_WHAT YOU ARE ASKED TO DO:_
Your answer should be the number of lines in the listing that hold the string "agent", with no other words.

_MATERIAL SUPPLIED:_
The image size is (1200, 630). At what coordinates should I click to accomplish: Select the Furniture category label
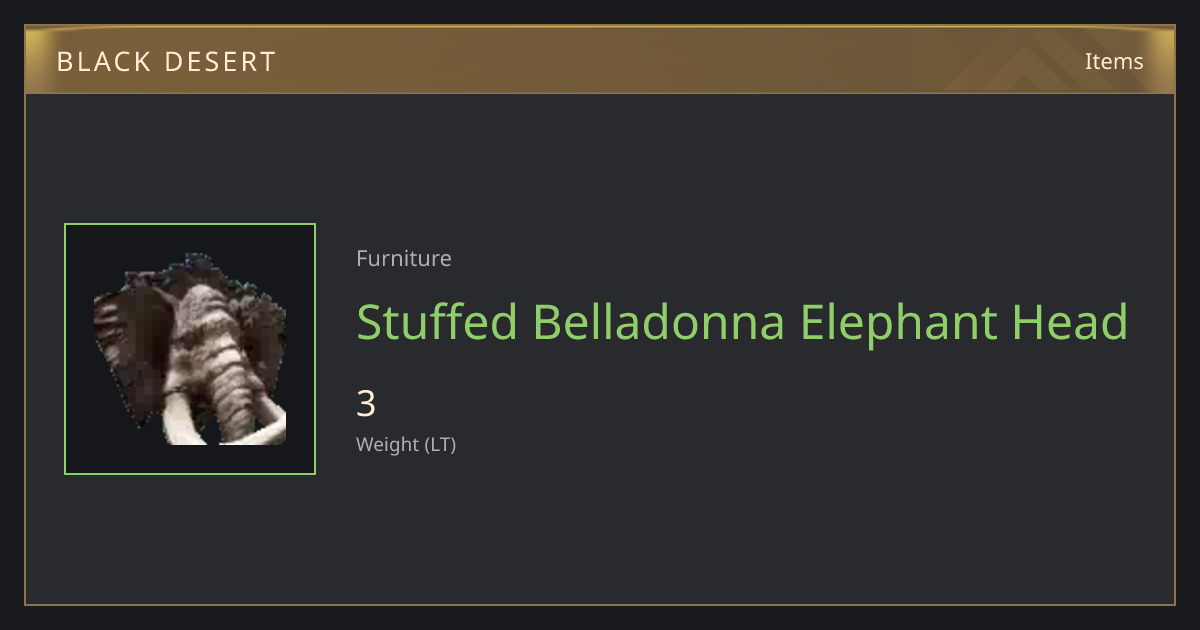pos(404,258)
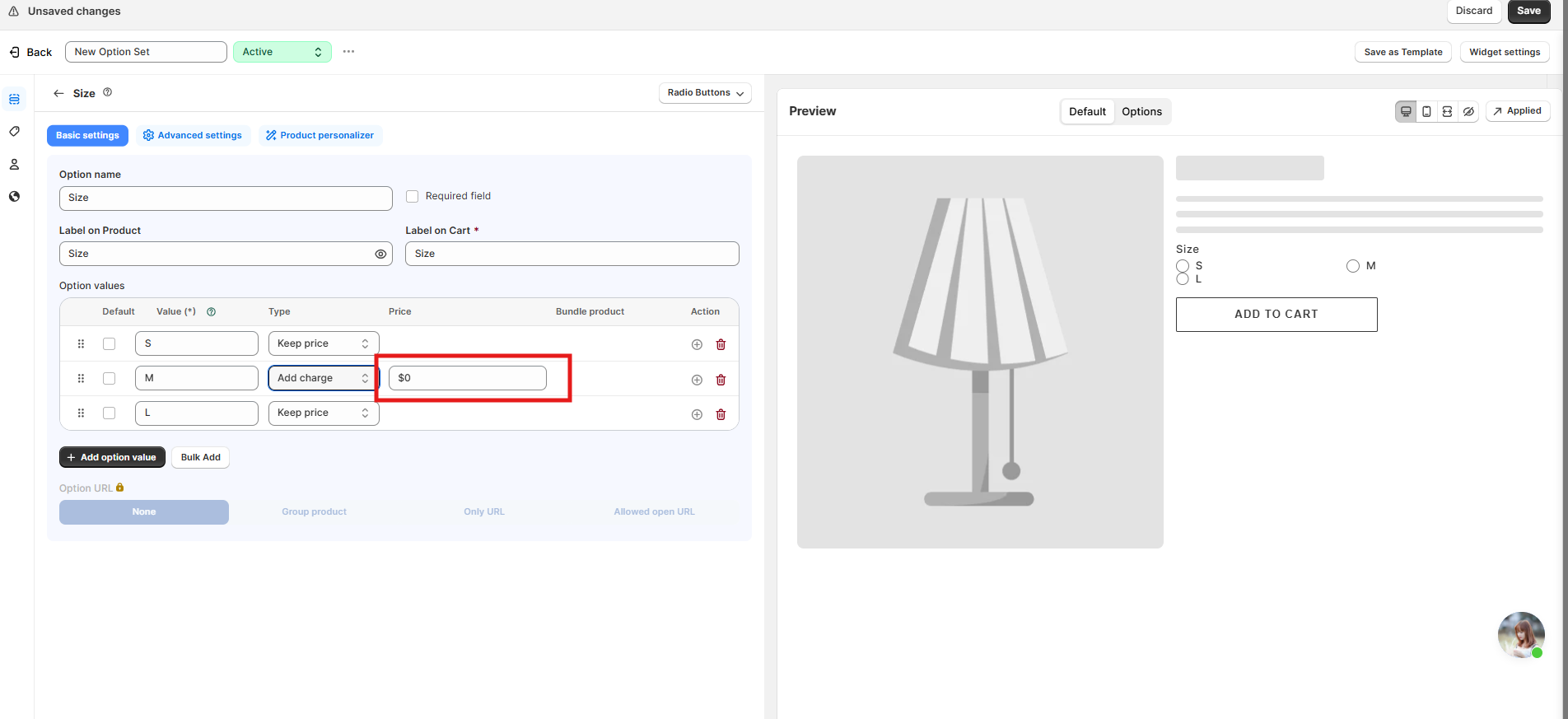The width and height of the screenshot is (1568, 719).
Task: Switch to mobile preview icon
Action: (x=1426, y=111)
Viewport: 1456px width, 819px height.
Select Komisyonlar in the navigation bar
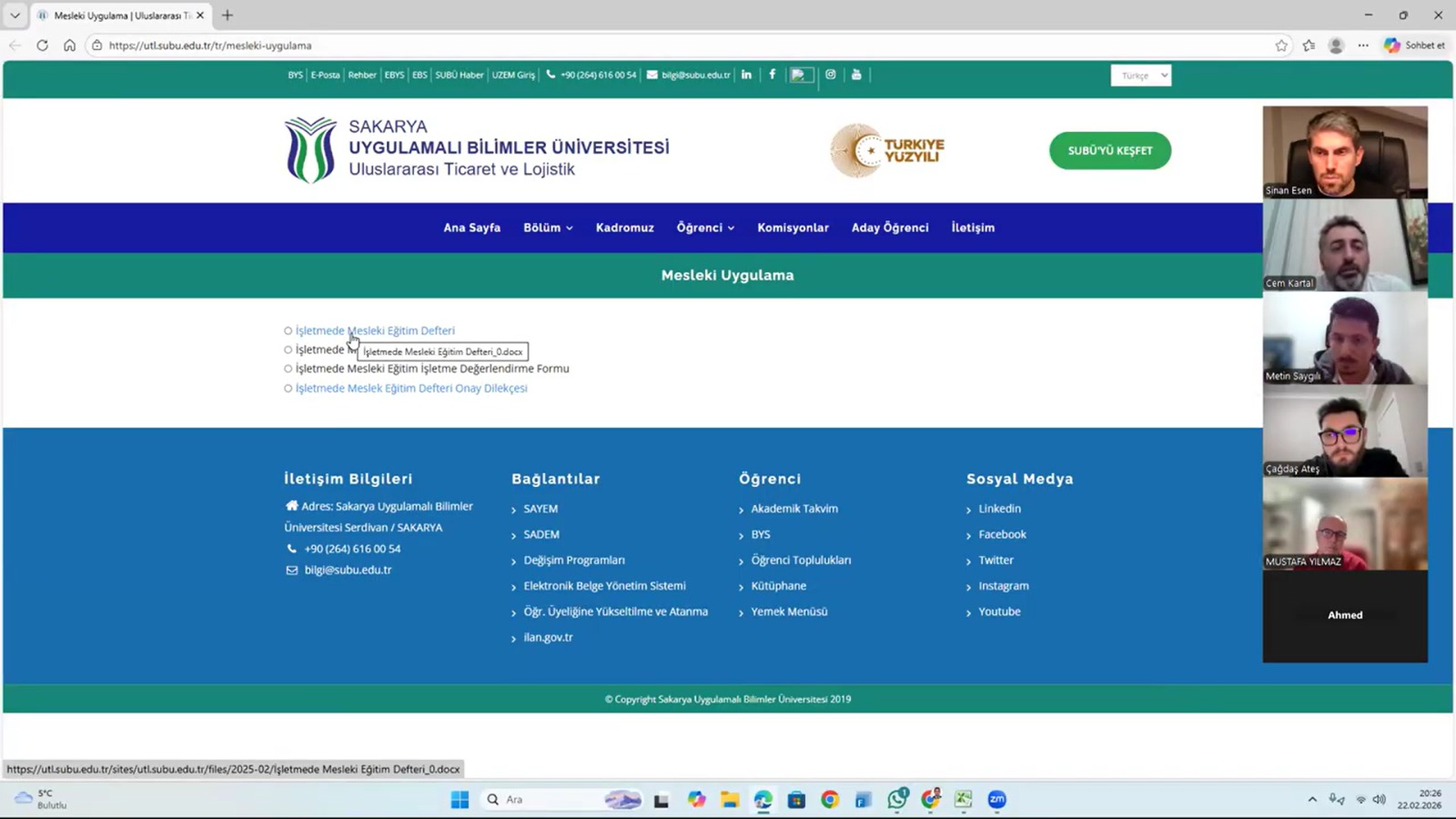coord(793,228)
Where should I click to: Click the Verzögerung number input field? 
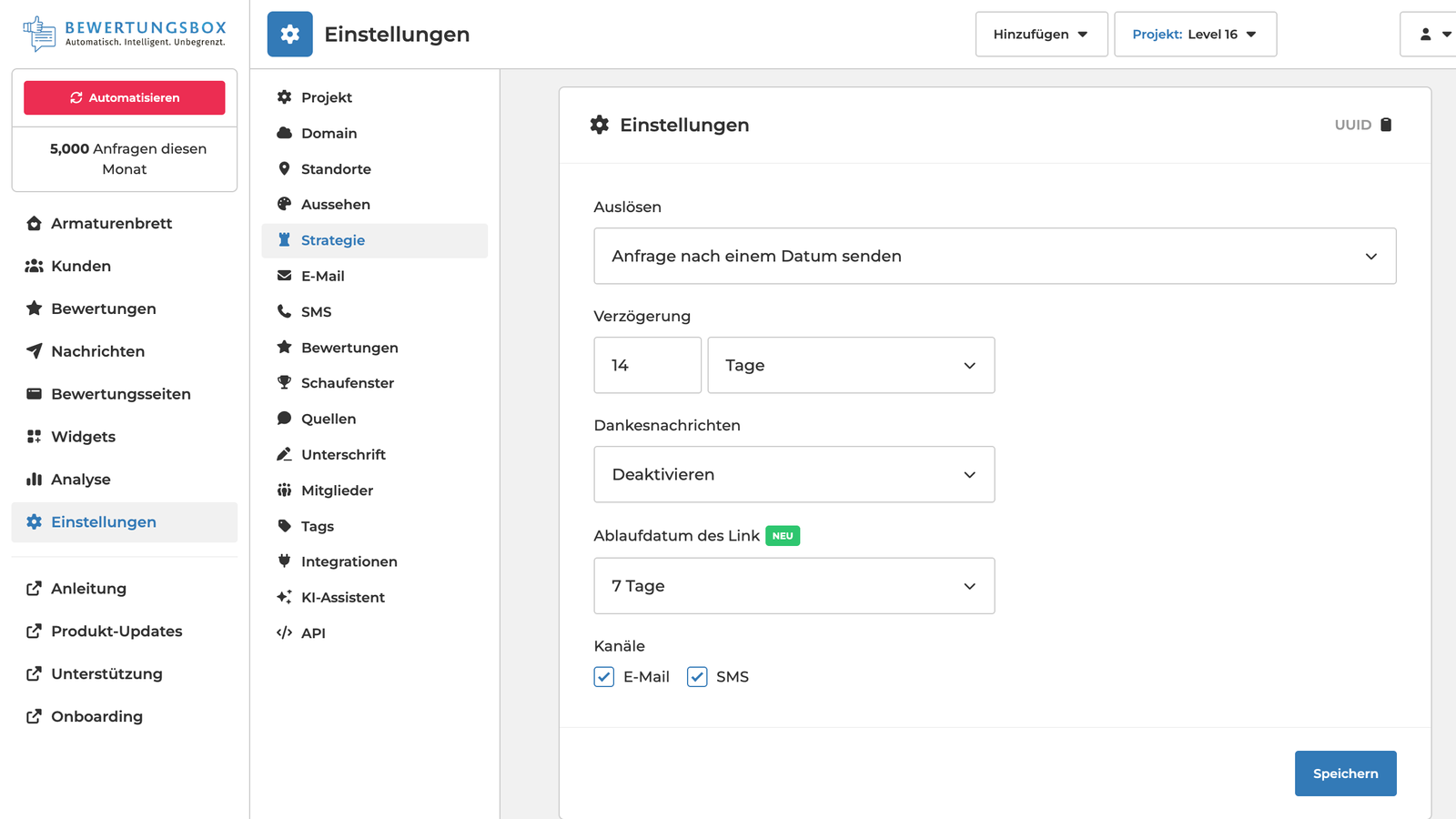pos(647,365)
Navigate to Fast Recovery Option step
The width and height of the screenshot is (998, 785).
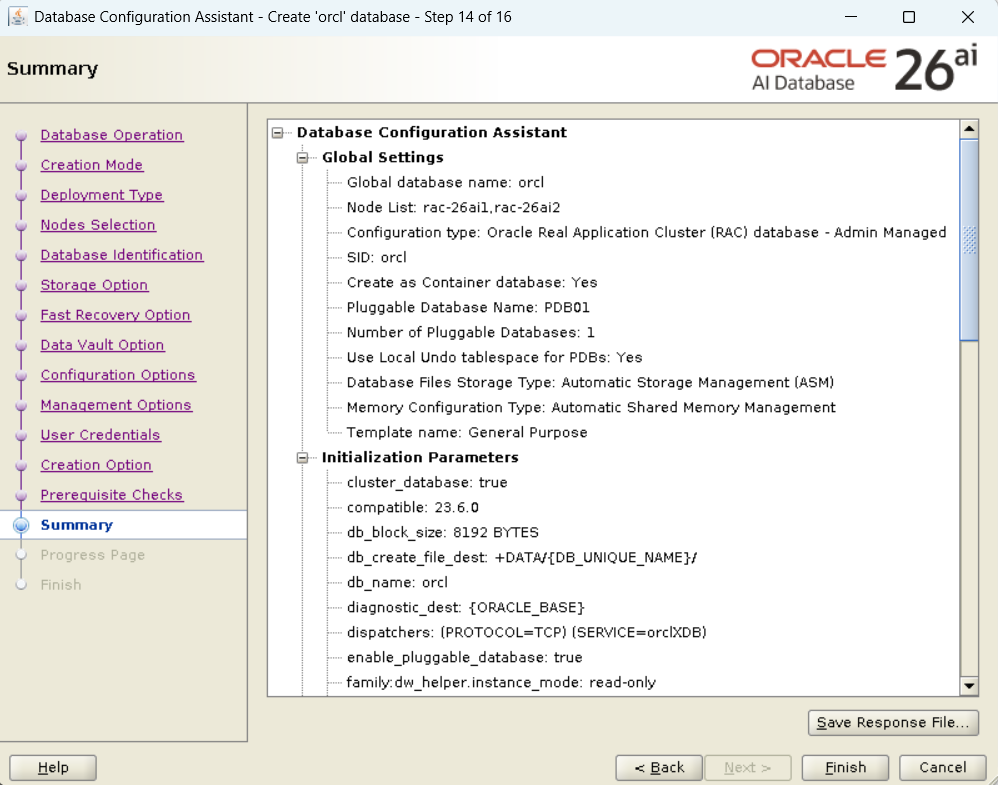coord(115,315)
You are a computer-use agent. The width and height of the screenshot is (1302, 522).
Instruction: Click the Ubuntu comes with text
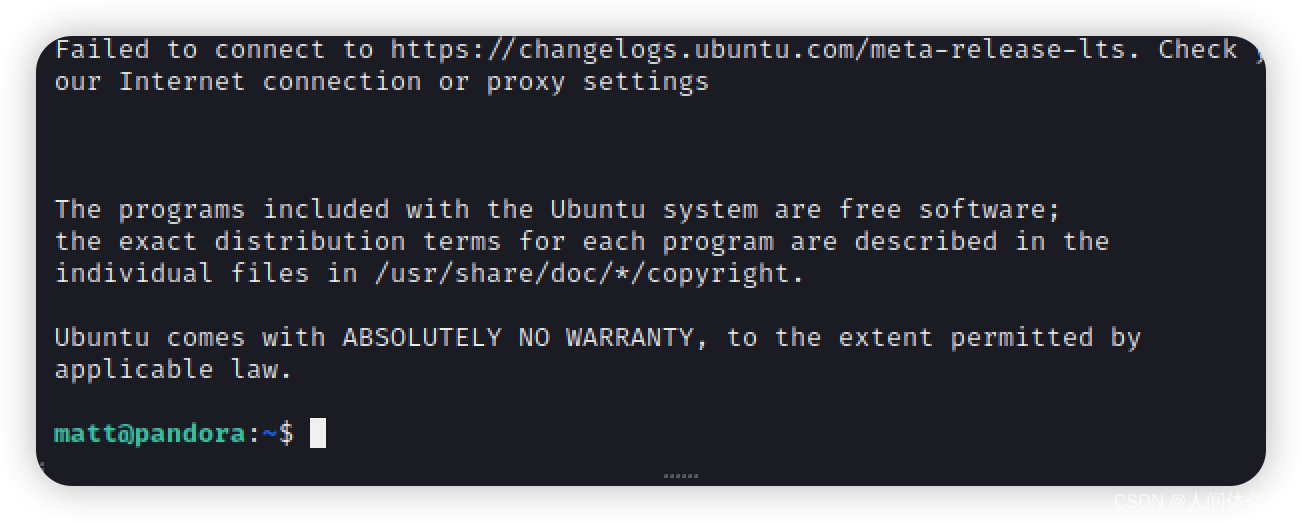[x=190, y=338]
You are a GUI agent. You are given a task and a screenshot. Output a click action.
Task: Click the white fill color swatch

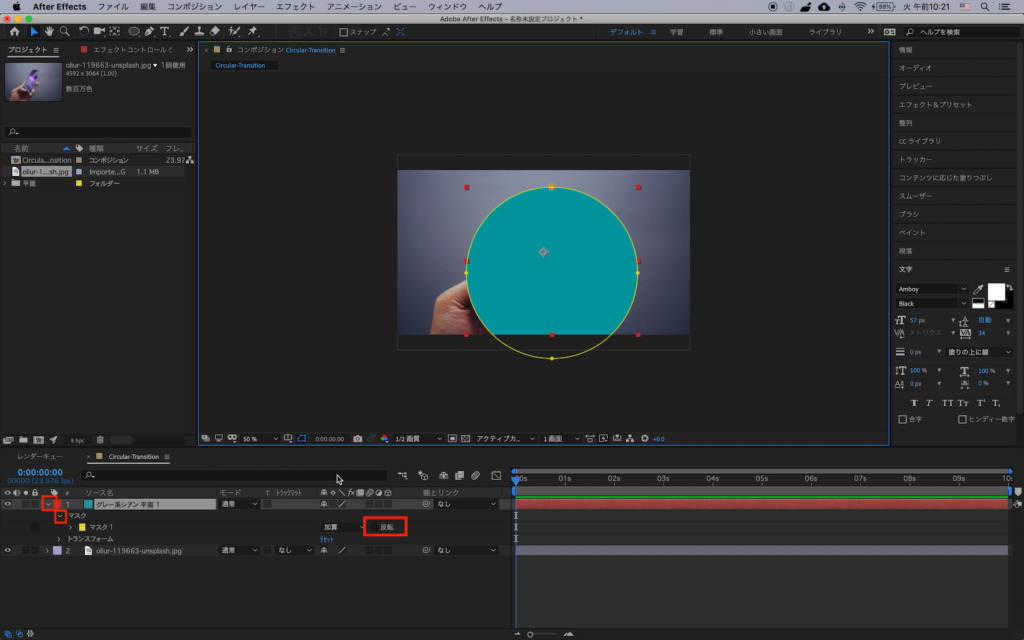click(x=995, y=291)
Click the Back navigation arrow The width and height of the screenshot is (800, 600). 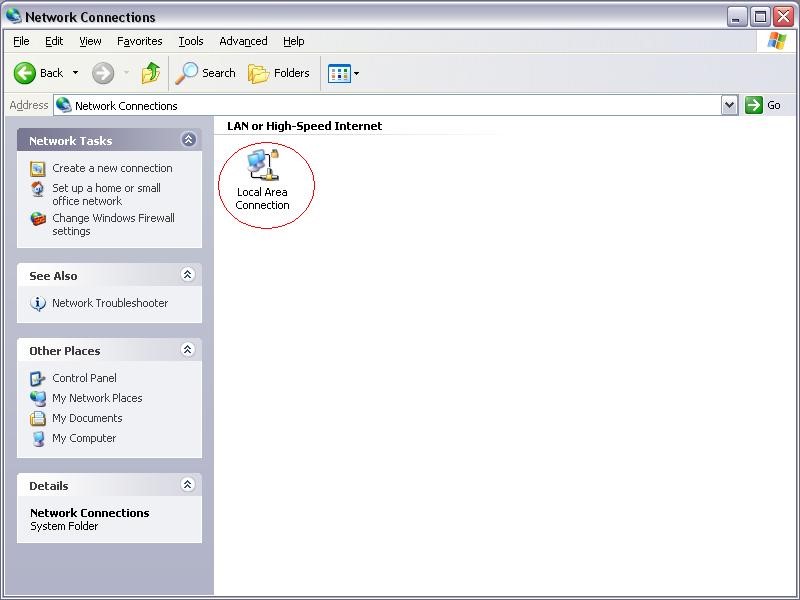pyautogui.click(x=38, y=73)
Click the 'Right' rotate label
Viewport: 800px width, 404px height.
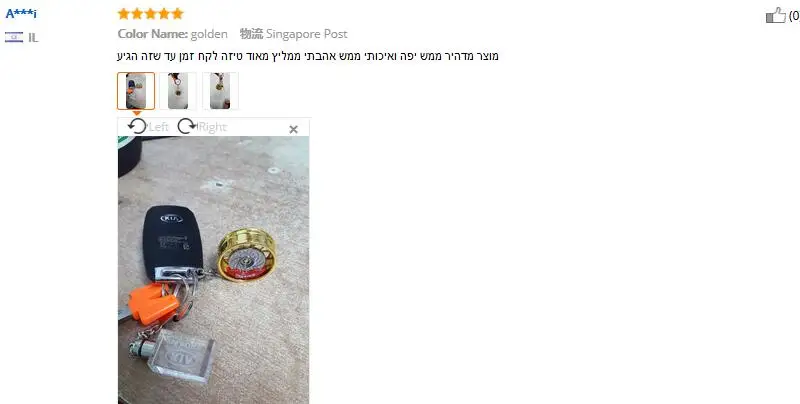[x=212, y=127]

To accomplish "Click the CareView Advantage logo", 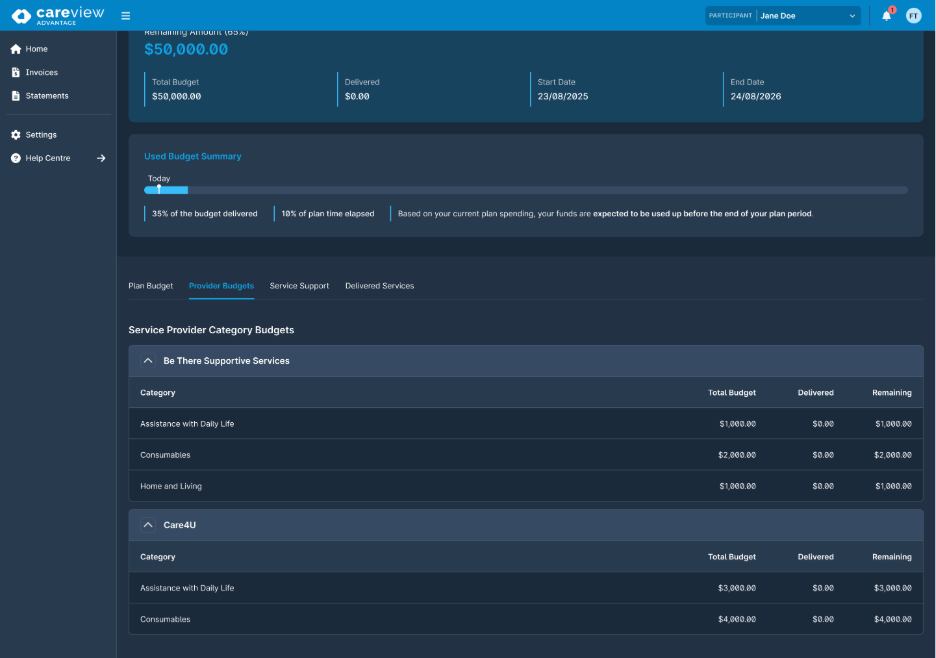I will click(56, 15).
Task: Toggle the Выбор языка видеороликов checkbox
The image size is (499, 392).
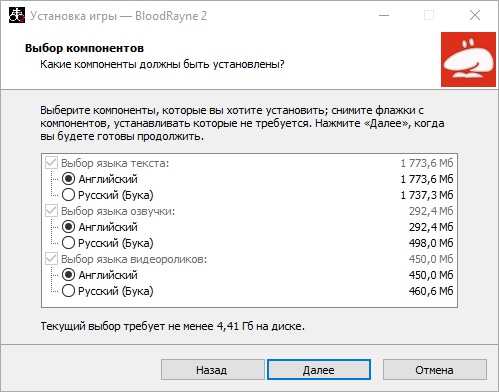Action: [x=51, y=259]
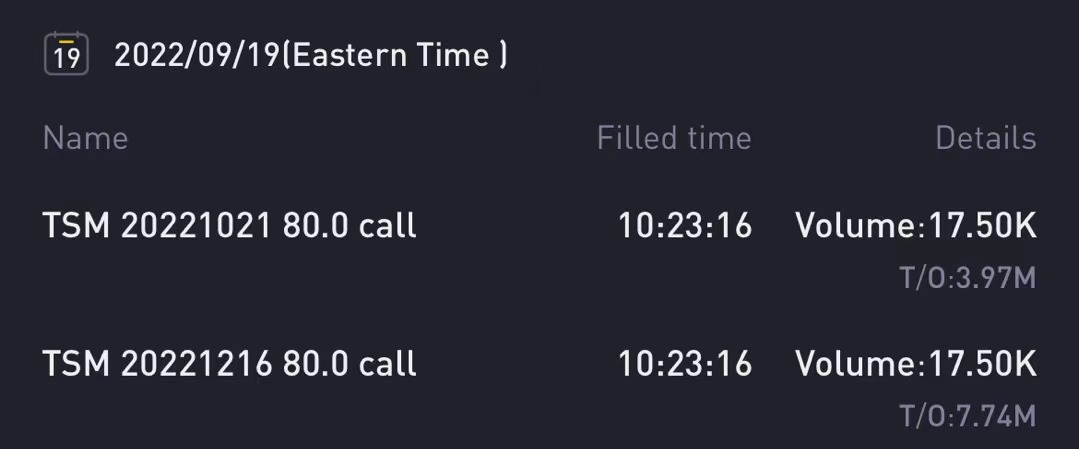This screenshot has height=449, width=1079.
Task: Click the 20221021 expiry date text
Action: pyautogui.click(x=196, y=226)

_YOUR SOLUTION:_
2